■ DATA SUPPLIED
....

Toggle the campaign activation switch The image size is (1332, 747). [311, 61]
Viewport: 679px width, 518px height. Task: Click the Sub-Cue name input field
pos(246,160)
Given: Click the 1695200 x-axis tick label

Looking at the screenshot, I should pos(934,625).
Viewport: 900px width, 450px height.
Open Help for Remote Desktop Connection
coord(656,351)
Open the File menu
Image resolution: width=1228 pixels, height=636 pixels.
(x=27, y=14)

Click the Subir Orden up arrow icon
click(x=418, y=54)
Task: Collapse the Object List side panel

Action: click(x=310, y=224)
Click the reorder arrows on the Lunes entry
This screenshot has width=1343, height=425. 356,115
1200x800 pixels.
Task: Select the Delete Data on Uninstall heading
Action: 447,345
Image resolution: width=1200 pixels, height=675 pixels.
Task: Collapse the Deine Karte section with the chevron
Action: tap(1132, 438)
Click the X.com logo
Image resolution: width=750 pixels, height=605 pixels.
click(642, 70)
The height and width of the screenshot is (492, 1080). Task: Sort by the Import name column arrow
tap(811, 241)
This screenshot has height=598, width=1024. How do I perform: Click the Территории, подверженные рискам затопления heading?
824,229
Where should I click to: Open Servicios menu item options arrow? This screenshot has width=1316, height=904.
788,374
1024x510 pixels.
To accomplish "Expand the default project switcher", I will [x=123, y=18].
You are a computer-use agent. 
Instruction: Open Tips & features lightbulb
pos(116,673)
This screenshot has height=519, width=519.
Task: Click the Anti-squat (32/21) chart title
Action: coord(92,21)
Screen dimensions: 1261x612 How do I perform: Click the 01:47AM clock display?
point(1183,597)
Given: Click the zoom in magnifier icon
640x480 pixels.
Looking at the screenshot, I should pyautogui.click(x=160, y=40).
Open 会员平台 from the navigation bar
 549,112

....

Every line of the listing must be written out again exactly.

■ RESULT FOR THIS TASK
Toggle the campaign activation switch The image size is (1332, 747). [311, 61]
Viewport: 679px width, 518px height. Task: Click the Sub-Cue name input field
pos(246,160)
Given: Click the 1695200 x-axis tick label

Looking at the screenshot, I should pos(934,625).
Viewport: 900px width, 450px height.
Open Help for Remote Desktop Connection
coord(656,351)
Open the File menu
Image resolution: width=1228 pixels, height=636 pixels.
(x=27, y=14)

Click the Subir Orden up arrow icon
click(x=418, y=54)
Task: Collapse the Object List side panel

Action: click(x=310, y=224)
Click the reorder arrows on the Lunes entry
This screenshot has width=1343, height=425. 356,115
1200x800 pixels.
Task: Select the Delete Data on Uninstall heading
Action: 447,345
Image resolution: width=1200 pixels, height=675 pixels.
Task: Collapse the Deine Karte section with the chevron
Action: tap(1132, 438)
Click the X.com logo
Image resolution: width=750 pixels, height=605 pixels.
click(642, 70)
The height and width of the screenshot is (492, 1080). Task: Sort by the Import name column arrow
tap(811, 241)
This screenshot has height=598, width=1024. How do I perform: Click the Территории, подверженные рискам затопления heading?
824,229
Where should I click to: Open Servicios menu item options arrow? This screenshot has width=1316, height=904.
788,374
1024x510 pixels.
To accomplish "Expand the default project switcher", I will [x=123, y=18].
You are a computer-use agent. 
Instruction: Open Tips & features lightbulb
pos(116,673)
This screenshot has height=519, width=519.
Task: Click the Anti-squat (32/21) chart title
Action: coord(92,21)
Screen dimensions: 1261x612 How do I perform: Click the 01:47AM clock display?
point(1183,597)
Given: Click the zoom in magnifier icon
640x480 pixels.
Looking at the screenshot, I should pyautogui.click(x=160, y=40).
Open 会员平台 from the navigation bar
 549,112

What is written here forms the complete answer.